Friday, April 23, 2010

Cute, Regulations

One of the primary stresses of modern life is that the period during which one is expected to be cute is constantly being extended. It used to be that women were expected to be cute until the age of 25 and men until the age of 9. Now men are required to be cute until the age of 45. (Unless you are a homosexual. Homosexuals are expected to be cute until age 68.) My grandfather was cute until the age of 95, at least in his green suit. At 96 he was not so cute anymore. Women are now expected to be cute until death. Actually even after death they are expected to be cute, but then it is no longer their responsibility but rather the mortician's.

Threat.

Obviously the advertising people don't write with me in mind. It seems entirely horrible, this Pepperidge Farm truck I see on the highway now, Never have an ordinary day.

The Fear of Lunch

Without warning, Randy Mesmer sprouted an entirely new fear: a phobia of confident Europeans, particularly those with confident voices and thick curly hair. This terror developed to such a degree that Randy longed to take these Europeans aside and pour out his heart to them --

"Listen, I am so incredibly sorry to show up like this. I feel ashamed and I would like to apologize from the bottom of my heart. Trust me, I would have shown up as somebody else if I could have. It's not that I have no money for clothes -- it's that I have no judgment. Oh, what I would give to have been born beautiful! If it were up to me I'd be ravishingly beautiful, so beautiful I'd never have to explain anything, so beautiful that everywhere I went I would be embraced vigorously by the benefit of the doubt. Sadly this isn't the case. It's genetic. Actually my mother and father were reasonably attractive, but the way they're jumbled up in me -- it's not pretty. Anyway I would like for you to keep this all in mind and not judge me too harshly for having the gall, the nerve, the presumption to appear at your restaurant and ask for lunch.
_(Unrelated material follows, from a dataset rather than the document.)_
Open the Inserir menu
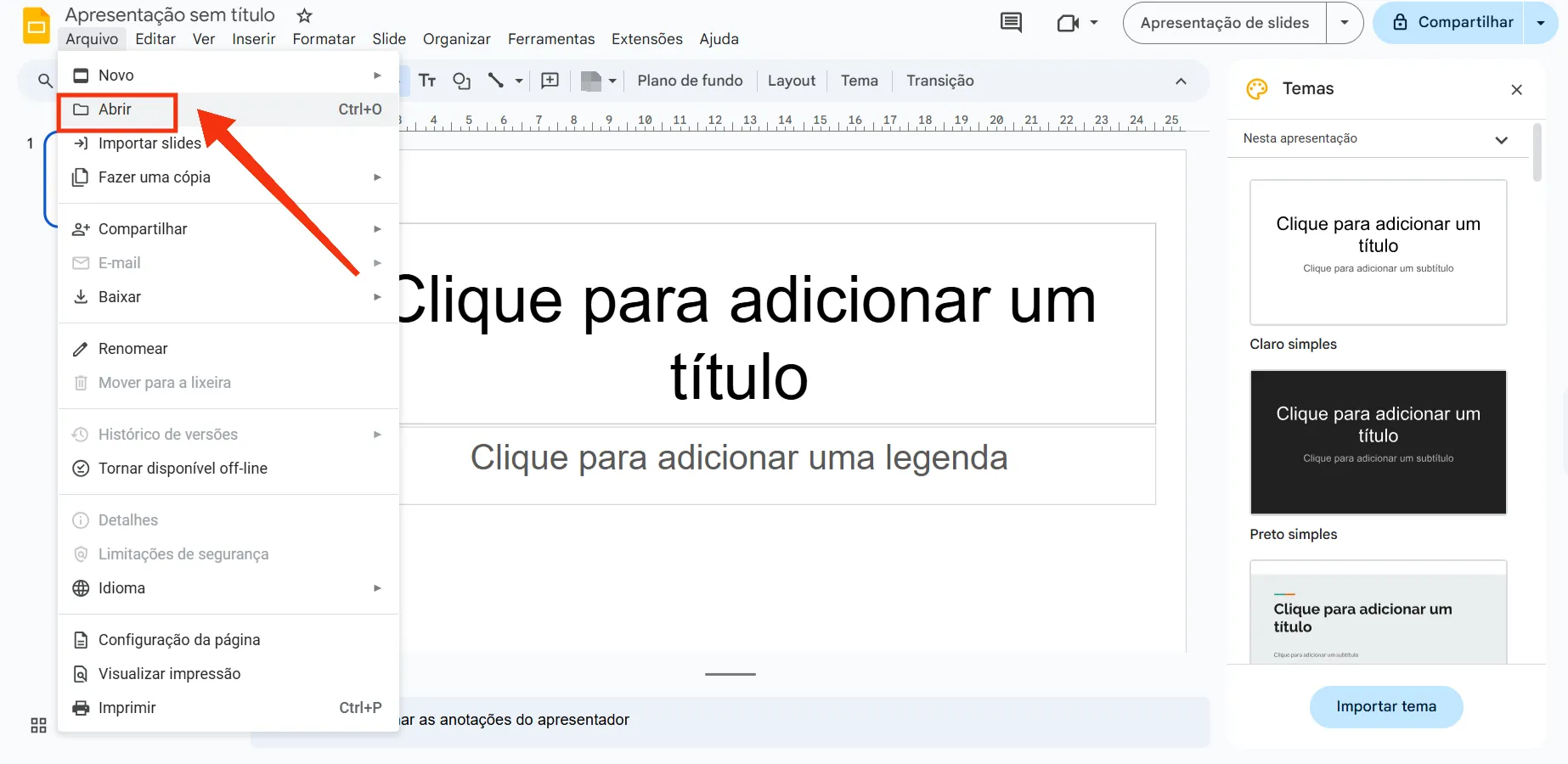Screen dimensions: 1568x764 point(253,39)
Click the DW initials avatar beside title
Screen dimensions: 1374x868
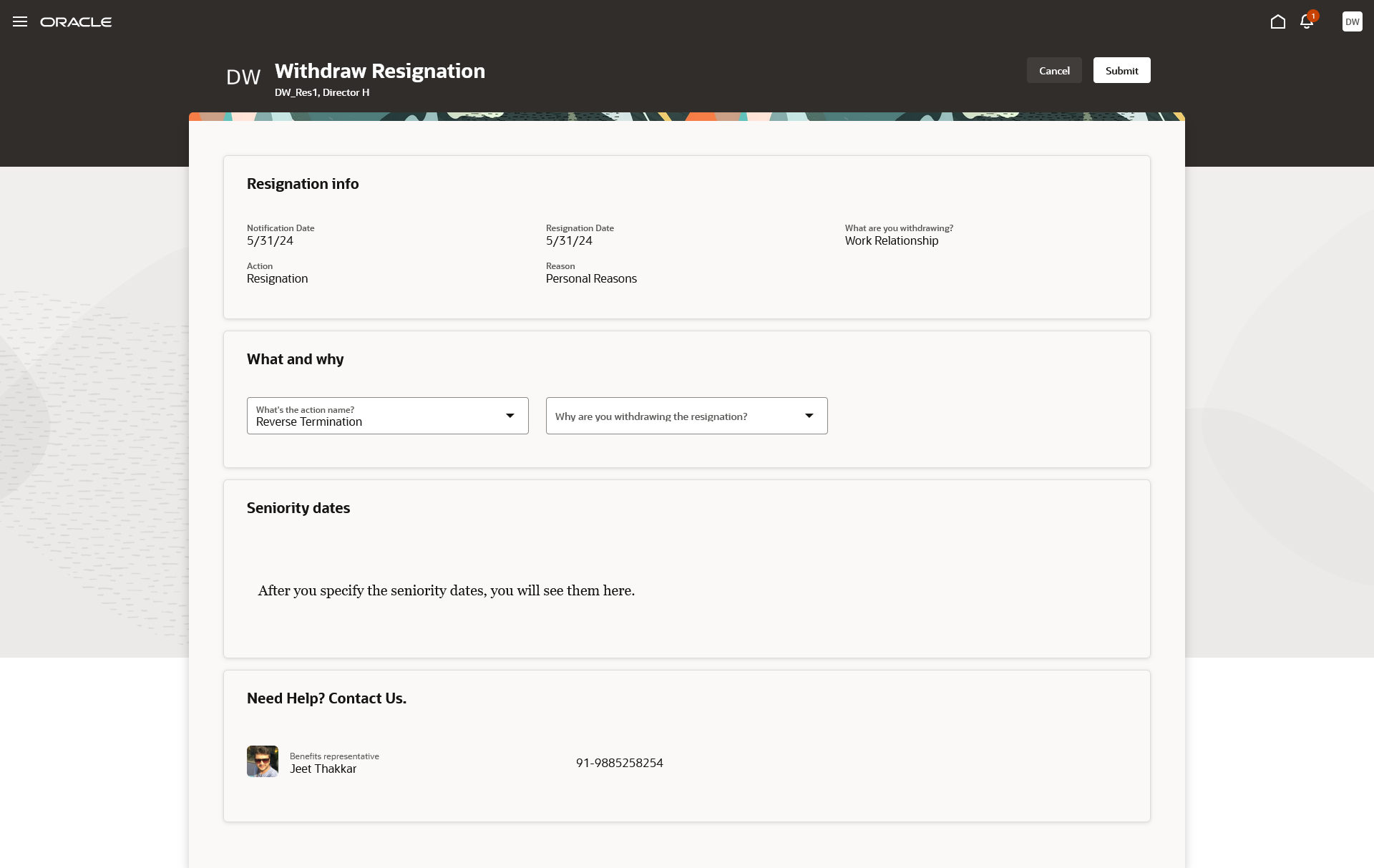pos(243,77)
"How about this? I'll just have the special and a glass of red wine and -- you just go ahead and throw the tablecloth over me. It's not a problem. Actually I myself would be more comfortable. Even if it is a little hot. It'd be like making a fort as a child --

"I won't speak. Actually, it would be a tremendous relief to me to not have to speak. Isn't that the reason one orders the special -- so as to not to have to talk?

"Tell me honestly -- are you concerned about the tablecloth? About the possible stain which I might inflict upon it? Because I do not need to drink red wine. Or have pasta with tomato sauce. In fact I do not need to eat at all. Wouldn't that simply matters! How about this? I will sit here in the corner and you just throw the table cloth over me. I would appreciate that very much. I will be entirely careful. And I will be perfectly quiet.

"I appreciate this all very much and I am grateful to you, sir, with your curly hair and your booming voice and your air of owning the world. Please go ahead. Throw the tablecloth over me. Because it is worth 15 dollars to me, just to disappear for lunch."